鼻の粘膜では、一酸化窒素というガスがたくさんつくられています。鼻呼吸をすると、この一酸化窒素が酸素と一緒に肺に送られていきます。一酸化窒素には、肺胞で血液が酸素を取り込む量を増やす働きがあります。そのため、口呼吸よりも鼻呼吸のほうが、酸素を効率よく取り込めるようになるわけです。

これは、スウェーデンのカロリンスカ研究所のヨン・ルンドベリ教授などの研究で広く知られています。

また、ノーベル生理学・医学賞を共同受賞したルイス・J・イグナロ博士は、一酸化窒素が肺に取り込まれると免疫力がアップし、細菌やウイルスなどの感染症などにも対抗できる可能性について研究を進めているそうです。

それでは、息を吐くことに関してはどうでしょうか?

鼻から息を吐くことは、鼻の粘膜でつくられた一酸化窒素を外に出してしまうことになります。一酸化窒素を最大限に取り込むためには、「鼻から吸って口から吐く」呼吸法が最も理想的と言えるでしょう。

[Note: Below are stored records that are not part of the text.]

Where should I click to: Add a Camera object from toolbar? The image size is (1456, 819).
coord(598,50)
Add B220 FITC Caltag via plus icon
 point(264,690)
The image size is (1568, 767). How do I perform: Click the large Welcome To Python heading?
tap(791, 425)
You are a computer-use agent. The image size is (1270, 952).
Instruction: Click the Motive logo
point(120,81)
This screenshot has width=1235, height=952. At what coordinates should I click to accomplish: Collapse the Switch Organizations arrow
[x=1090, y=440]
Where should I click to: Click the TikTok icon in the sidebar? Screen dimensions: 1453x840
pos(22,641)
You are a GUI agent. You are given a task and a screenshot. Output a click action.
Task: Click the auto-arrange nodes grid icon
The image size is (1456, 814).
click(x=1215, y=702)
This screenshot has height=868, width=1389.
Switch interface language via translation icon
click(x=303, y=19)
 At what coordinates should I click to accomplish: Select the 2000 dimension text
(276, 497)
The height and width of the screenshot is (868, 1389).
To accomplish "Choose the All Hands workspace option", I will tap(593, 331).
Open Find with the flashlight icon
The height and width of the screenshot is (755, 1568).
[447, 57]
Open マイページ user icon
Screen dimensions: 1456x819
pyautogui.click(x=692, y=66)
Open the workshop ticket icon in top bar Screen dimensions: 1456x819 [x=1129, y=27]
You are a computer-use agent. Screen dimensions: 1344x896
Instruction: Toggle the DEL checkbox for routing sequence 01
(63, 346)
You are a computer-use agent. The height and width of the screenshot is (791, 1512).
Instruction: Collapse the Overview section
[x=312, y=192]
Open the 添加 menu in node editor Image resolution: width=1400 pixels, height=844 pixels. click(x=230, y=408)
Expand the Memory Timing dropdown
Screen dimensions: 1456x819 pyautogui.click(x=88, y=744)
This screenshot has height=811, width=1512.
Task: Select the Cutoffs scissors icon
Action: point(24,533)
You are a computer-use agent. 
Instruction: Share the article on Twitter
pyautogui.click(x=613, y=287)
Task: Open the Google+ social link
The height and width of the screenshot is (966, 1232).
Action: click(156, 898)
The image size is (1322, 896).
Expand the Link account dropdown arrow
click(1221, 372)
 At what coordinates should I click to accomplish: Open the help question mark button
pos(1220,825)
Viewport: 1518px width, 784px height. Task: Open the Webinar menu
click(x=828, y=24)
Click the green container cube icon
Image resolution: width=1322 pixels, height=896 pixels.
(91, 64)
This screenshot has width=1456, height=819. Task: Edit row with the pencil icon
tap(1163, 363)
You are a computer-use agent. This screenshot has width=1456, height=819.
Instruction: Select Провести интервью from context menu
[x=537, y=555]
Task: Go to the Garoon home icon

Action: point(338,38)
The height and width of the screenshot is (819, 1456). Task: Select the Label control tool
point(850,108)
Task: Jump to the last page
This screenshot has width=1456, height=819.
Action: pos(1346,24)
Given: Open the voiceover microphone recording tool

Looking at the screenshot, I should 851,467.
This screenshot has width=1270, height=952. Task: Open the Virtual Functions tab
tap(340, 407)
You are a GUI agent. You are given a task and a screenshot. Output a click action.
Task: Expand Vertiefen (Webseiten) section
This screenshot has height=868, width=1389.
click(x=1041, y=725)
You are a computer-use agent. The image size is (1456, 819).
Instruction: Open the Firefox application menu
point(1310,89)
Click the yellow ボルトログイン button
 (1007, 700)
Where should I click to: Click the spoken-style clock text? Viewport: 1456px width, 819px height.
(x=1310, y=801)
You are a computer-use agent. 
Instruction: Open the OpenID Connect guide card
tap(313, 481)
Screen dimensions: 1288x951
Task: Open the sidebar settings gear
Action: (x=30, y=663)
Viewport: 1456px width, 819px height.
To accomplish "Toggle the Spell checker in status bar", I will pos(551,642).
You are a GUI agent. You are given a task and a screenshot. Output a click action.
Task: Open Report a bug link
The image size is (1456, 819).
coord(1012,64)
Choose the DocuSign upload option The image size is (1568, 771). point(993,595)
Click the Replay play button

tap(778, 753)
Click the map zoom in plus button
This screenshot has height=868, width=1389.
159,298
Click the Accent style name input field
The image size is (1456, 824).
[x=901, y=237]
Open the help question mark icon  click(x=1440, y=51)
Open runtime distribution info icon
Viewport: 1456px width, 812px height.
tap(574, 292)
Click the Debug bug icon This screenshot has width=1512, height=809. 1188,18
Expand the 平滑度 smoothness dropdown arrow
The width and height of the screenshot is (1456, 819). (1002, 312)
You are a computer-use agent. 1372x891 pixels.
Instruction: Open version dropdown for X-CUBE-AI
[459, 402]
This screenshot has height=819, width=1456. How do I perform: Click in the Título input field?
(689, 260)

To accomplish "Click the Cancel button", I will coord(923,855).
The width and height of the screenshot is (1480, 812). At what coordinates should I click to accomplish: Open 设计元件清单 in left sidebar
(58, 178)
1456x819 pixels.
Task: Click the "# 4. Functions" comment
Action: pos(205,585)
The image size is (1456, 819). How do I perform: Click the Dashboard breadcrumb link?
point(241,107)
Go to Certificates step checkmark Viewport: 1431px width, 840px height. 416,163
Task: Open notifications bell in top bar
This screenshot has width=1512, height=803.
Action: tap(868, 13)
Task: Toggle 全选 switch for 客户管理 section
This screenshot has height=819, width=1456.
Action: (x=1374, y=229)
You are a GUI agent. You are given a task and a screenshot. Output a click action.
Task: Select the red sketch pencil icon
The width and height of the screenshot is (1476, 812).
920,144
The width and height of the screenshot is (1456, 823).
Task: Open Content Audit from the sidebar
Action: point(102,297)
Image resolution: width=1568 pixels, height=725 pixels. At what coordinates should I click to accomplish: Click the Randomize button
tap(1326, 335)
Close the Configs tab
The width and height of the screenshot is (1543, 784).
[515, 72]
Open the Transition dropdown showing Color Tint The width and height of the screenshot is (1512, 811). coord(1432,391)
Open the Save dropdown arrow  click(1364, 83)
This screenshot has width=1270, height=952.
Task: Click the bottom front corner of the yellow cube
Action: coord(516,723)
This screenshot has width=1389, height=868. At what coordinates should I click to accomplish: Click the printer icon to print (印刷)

ここまで、「ゆっくり深い呼吸」「鼻から吸って口から吐く」がよい呼吸とお伝えしました。しかし、よい呼吸を心がけていても、つい習慣となっている呼吸に戻ってしまうことはよくあります。

「上手に呼吸できない」という方のために、よい呼吸のコツを紹介しましょう。それは、「1対2」の呼吸法です。

① リラックスした状態で、3~4秒かけて鼻から息を吸う

② 6~8秒かけて口からゆっくり息を吐く

ゆっくりと鼻から息を吸ったら、倍の時間をかけて口から息を吐きます。3秒吸って6秒吐く、4秒吸って8秒吐く、どちらでも構いません。ハーとゆっくり吐けない方は、口をすぼめてフーと吐いてもよいでしょう。

まずは、1日に1分、就寝前の習慣にしてみるところから始めてみてください。